Information on patterns of usage of antibiotic in children is insufficiently reported and variable by the level of development of the country and health system. Antibiotics are commonly prescribed in children, and there has been limited progress in building pediatric antibiotic stewardship programs. Among the biggest challenges in designing these programs are that the set daily dose technique employed in adult antibiotic control is ineffective in newborns and children, whose body weights vary greatly [16, 17]. Antibiotics for children were divided into three categories by the WHO Essential Medicines List (EML) Working Group in March 2017: Access, Watch, and Reserve [18]. Access groups include antibiotics, often narrow-spectrum antibiotics, indicated as first- and second-line treatment of most clinical infectious disease syndromes against a broad spectrum of common susceptible pathogens with low likelihood of resistance. The Watch group includes broad-spectrum antibiotics, which correspond to the agents with higher importance on the list of the crucial antimicrobial drugs for pathogens with higher resistance potential [19]. Antibiotics that are employed in multidrug-resistant illnesses are included in the Reserve category. The last group is that of unclassified antibiotics which includes every antibiotic that is not mentioned in the EML like as second-generation cephalosporins (ATC code: J01DC) and combinations of antimicrobials (ATC code: J01RA).

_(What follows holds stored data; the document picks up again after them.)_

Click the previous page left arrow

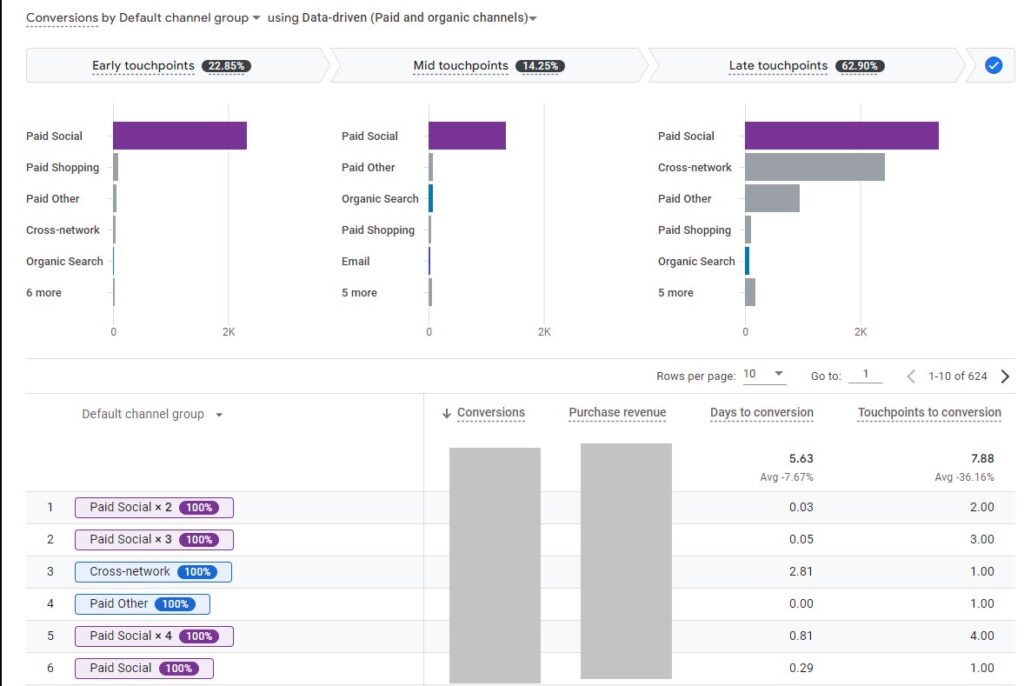pos(911,376)
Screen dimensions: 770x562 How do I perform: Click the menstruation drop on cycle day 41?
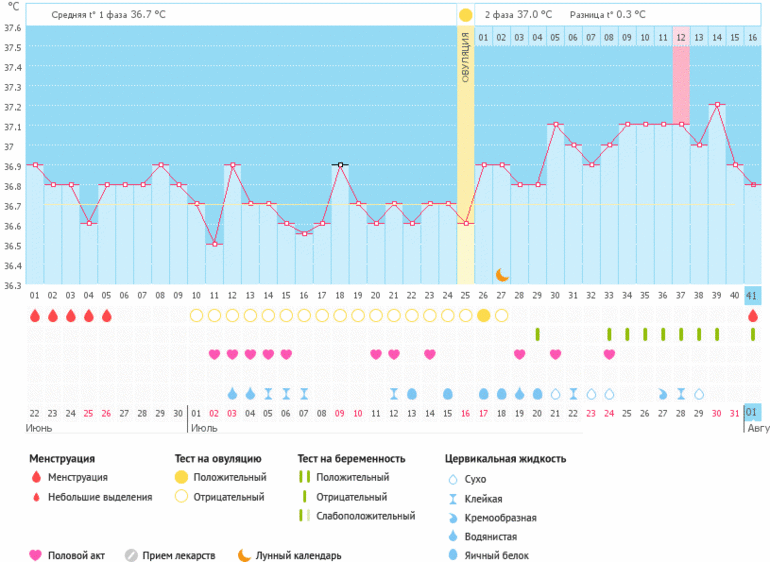tap(753, 316)
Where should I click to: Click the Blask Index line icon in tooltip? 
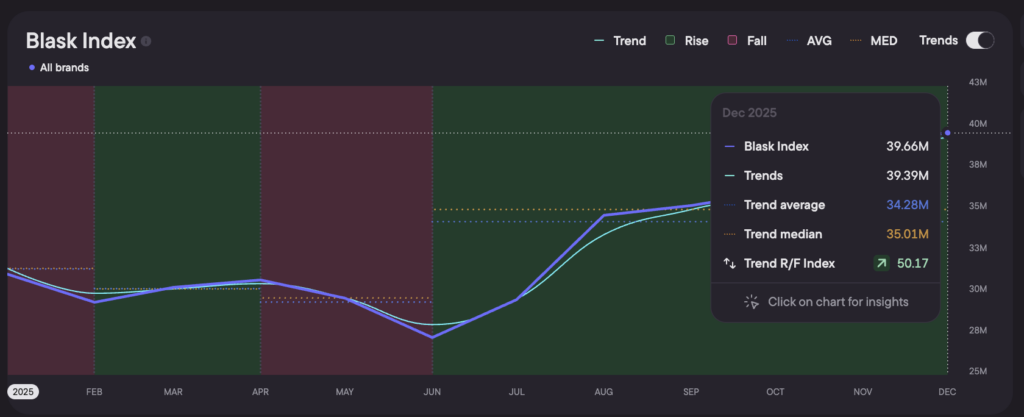[729, 146]
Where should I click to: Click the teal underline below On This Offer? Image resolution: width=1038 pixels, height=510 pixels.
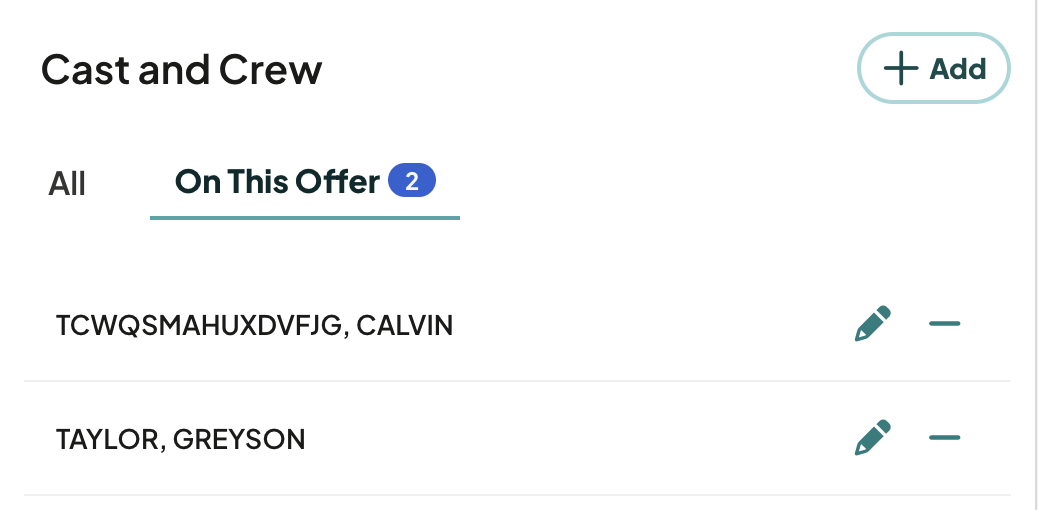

For a better understanding of the current antibiotic use among neonates and children around the world and to enable providing of simple, worldwide applicable pediatric antibiotic stewardship programs, is required the standardized information gathering. the current research aims at describing antibiotic usage in hospitalized neonates through applying the WHO methodology as well as AWaRe classification and clinical infectious syndrome in this population.

Materials and Methods

Information about antibiotic use in hospitalized neonates and their pathology between 2017 and 2021 was obtained from registry of County Clinical Emergency Hospital of Oradea, Romania, a teaching hospital with 500-1000 beds. Patient demographics (gestational age, birthweight age, gender), antimicrobial drugs, dose, method of administration, empirical and targeted treatment, and diagnosis were analyzed. Patients were newborn from our maternity and transferred from other hospitals with a smaller grade.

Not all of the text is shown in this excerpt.